Spring is a pretty good framework, and I think it can live on its own strengths instead of having to rely on dubious practices. Hopefully with VMWare in charge this will change for the better.
mheath.myopenid.com replied ago:
I think Rod's bashing of J2EE was totally justified. EJB sucked before EJB 3.
And so what if Rod is a business man?
henk replied ago:
Oh, Rod's bashing of EJB2 was okay. But he 'forgot' to look at the current Java EE version 4 years ago and he conveniently keeps forgetting to do it every year. That's my beef with Mr. Rod.
C'mon guys, EJB2 was years ago. The world has moved on since, Java has moved on since. It's of little use to keep emphasizing how bad EJB2 is in a time that EJB2 for most is nothing but a bad and distant memory.
littleJava replied ago:
There will be a summer
lkamal replied ago:
I'm still looking reasons for VMware to acquire SpringSource?
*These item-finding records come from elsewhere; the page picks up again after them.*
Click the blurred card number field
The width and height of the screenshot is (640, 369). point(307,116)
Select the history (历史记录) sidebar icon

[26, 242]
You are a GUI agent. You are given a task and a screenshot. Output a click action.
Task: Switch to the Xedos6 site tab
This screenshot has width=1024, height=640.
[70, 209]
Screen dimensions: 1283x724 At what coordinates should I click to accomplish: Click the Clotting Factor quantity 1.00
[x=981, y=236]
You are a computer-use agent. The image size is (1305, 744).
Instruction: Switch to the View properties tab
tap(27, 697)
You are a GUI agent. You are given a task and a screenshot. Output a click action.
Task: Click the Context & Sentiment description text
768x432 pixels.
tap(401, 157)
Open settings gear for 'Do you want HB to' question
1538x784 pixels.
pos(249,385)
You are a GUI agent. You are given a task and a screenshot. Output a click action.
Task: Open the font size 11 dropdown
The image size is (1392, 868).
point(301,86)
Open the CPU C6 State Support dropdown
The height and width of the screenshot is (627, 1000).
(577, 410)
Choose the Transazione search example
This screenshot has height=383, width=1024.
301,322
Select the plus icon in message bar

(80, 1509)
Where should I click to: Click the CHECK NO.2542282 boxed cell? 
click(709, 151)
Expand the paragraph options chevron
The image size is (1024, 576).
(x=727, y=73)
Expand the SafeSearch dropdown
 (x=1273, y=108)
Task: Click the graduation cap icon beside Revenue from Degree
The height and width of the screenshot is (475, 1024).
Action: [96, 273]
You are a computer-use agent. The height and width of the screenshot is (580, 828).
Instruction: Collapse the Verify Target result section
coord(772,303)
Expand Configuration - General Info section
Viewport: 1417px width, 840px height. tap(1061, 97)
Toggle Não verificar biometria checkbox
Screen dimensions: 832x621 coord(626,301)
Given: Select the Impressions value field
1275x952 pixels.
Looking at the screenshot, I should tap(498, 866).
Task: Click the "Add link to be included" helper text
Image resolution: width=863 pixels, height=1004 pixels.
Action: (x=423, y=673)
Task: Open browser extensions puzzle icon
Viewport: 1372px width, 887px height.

If it was IBM or Oracle, yes then there are; but for VMware? Do you see any?
sky_HALud replied ago:
@lkamal: There could be many reasons but rest assured that providing their joint plan to the public (and thus competitors) is the last thing on VMWare&SpringSource's minds. My bet is that they aim to become leaders in the virtualization of enterprise applications/Java Web apps, mostly running on the JVM. Think of something like Google Gears for Java, but without the API restrictions (e.g. database). Or Amazon EC2, but focused exclusively on deploying Java Web apps and without the administration fuss of a whole operating system.